Definition 1. Let the set
$$S := \{S \subset \mathbb{R}^2 ; R = \{(x,y) \in \mathbb{R}^2 ; a \leq x \leq b \ \text{and} \ c \leq y \leq d \}\}.$$
Definition 2. We define that $m(\emptyset) = 0$ and $m(R) = (d - c)(b - a)$, for every $R \in S \ne \emptyset$.
Definition 3. We say that a subset $A \subset \mathbb{R}^2$ is elementary if the set is a finite union of disjoint elements of $S$.
Definition 4. Let $A = \cup_{i = 1}^n S_i$ be a elementary set. Then $m'(A) = \sum_{i = 1}^n m(S_i)$.

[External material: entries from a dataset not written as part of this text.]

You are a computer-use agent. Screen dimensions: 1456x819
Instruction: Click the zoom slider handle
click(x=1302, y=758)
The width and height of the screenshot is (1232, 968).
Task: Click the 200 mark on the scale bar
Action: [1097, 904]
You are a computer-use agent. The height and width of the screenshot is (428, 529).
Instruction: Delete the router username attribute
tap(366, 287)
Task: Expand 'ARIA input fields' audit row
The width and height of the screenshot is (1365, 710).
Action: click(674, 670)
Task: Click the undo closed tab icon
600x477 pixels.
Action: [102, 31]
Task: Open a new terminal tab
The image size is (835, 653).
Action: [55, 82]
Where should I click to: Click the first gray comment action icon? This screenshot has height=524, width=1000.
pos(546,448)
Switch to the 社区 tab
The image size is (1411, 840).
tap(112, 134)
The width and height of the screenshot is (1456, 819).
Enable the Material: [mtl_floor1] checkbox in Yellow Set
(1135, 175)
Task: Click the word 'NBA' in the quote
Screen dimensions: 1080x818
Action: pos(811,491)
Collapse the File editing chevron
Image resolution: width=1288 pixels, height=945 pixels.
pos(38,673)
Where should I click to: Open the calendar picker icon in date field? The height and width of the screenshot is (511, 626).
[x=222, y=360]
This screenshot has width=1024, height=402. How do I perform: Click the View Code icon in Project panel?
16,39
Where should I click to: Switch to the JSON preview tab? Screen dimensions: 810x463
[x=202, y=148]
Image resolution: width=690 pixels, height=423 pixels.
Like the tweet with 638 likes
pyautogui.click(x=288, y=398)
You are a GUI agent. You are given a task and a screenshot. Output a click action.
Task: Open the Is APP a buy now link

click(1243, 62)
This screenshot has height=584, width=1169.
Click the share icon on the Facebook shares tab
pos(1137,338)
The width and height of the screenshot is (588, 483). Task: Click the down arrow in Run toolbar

I'm studying for a summer of Measure Theory and I came across this Theorem:
Let $A_1, A_2, ..., A_n$ be a sequence of disjoint elementary sets. If $A = \cup A_i$ is elementary, then $m'(A) = \sum_{i = 1}^\infty m'(A_i)$
My proof:
- $m'(A) \geq \sum_{i = 1}^\infty m'(A_i)$.
For every $n \in \mathbb{N}$, take
$$B_n = A - \cup_{i = 1}^n A_n.$$
Then $B_n$ is elementary and $A = B_n \cup A_1 \cup ... \cup A_n$. Note that
$$m'(A) = m'(B_n) + \sum_{i = 1}^n m'(A_i) \geq \sum_{i = 1}^n m'(A_i), $$
for all $n \in \mathbb{N}$. Therefore
$$m'(A) \geq \sum_{i = 1}^\infty m'(A_i).$$
My doubt is: How do I prove the opposite?
The professor suggested that we prove the following Lemma:
Lemma. Let $A, A_1, A_2, ..., A_n, ...$ be a elementary sets such that $A \subseteq \cup_{i = 1}^\infty A_i$. Then $m'(A) \leq \sum_{i = 1}^\infty m'(A_i).$
I would be grateful if you could help me prove the opposite inequality with any suggestions or indicating where I can find this proof. Thanks.